Coffee News

Women in Coffee: Why It Matters That “She’s the Roaster”

Source:未知Author:admin Addtime:2018-08-28 Click:

Why Focus on Gender?

Before we consider these coffees, an important question: Why does it matter that the roasters of these exceptional coffees are women? At Coffee Review, we cup hundreds of coffees every month, identified only by number, and our impartial sensory evaluation of each coffee depends on our not knowing where it was grown, who roasted it, or the appearance of the beans or the packaging. All of these factors have the potential to influence our judgment of a coffee, and blind cupping allows us to focus on the inherent qualities of the cup. But then, when the ratings and sensory descriptions have been established, we get curious about the details of each coffee—in this case, about the roaster, in particular, who made a significant contribution to the end product.


In 2016, 40 competitors entered the U.S. Roaster Championships, sponsored by the Specialty Coffee Association; they were all men. Jen Apodaca, who was on the events committee of the U.S. Roasters Guild (now part of the Coffee Roasters Guild, having just merged with the Roaster Guild of Europe to form one body) spearheaded the hashtag #shestheroaster movement to emphasize the gender gap in the profession and to encourage diversity, initially by way of social media. Two years and 2,147 Instagram posts (and counting) later, images of women (along with transgender, non-binary and gender non-conforming) roasters have flooded the Internet. Then Apodaca, along with roasters Joanna Alm, Taylor Browne and Caitlin McCarthy-Garcia, formed a non-profit organization, called She’s the Roaster to, as Apodaca says, “go beyond the hashtag and create scholarships and events for womxn [sic] to become roasters and network in the industry.”
 


Just one year after this flurry of outreach, Taylor Gresham, head roaster at Evocation Coffee in Amarillo, Texas, took third place as one of six women roasters who competed at the subsequent U.S. Roaster Championships. The simple, profound gesture of #shestheroaster has done more than simply get women roasters entered into competitions. It has also fostered community, mentoring relationships and professional access, and most importantly, it has put the industry on notice that women are here to stay, even in the historically male-dominated field of roasting.
 


 

Meanwhile, everyone wins, coffee-lovers and industry folks, alike.

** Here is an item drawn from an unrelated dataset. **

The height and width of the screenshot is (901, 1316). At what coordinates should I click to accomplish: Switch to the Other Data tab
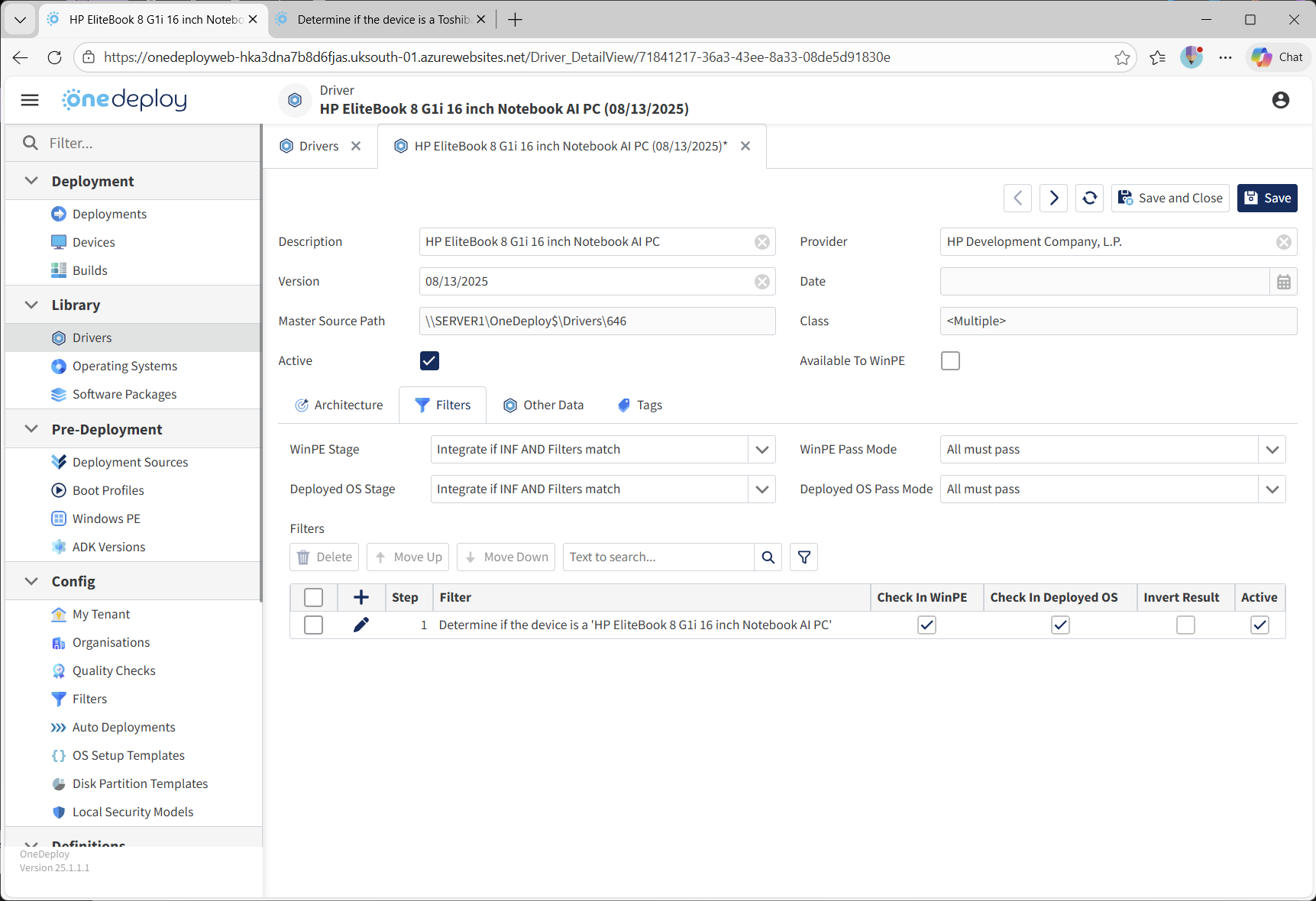coord(543,405)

Craig Holt, founder of Atlas Imports and a longtime advocate of gender equality in coffee, said on a panel about women in coffee at the 2017 Specialty Coffee Association Expo: “It’s fairly apparent that, wherever women appear in the supply chain, quality is improved.” He made this remark casually, as if it were a given, and it’s a clear rationale for the work he’s done at origin, and as an importer, to support gender justice. It also carries the weight of personal narrative, expert opinion, and lived experience.

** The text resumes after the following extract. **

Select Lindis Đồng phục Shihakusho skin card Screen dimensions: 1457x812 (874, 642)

Mandy Spirito, who’s worked in the industry for 10 years (and identifies a non-binary femme), says, in a story that first appeared in Roast Magazine (now archived on Royal Coffee’s blog), that when she tried to break into roasting when the coffee shop she worked for needed another roaster on the production line, the owners said Spirito was “too small,” at 5’2″ and “weighed less than a bag of coffee.” They said they “needed someone stronger.” When Spirito moved to San Francisco, women-identified members of the roasting community, many of whom had encountered similar roadblocks, embraced her fully. She is now Director of Coffee at Halfwit Roasters in Chicago.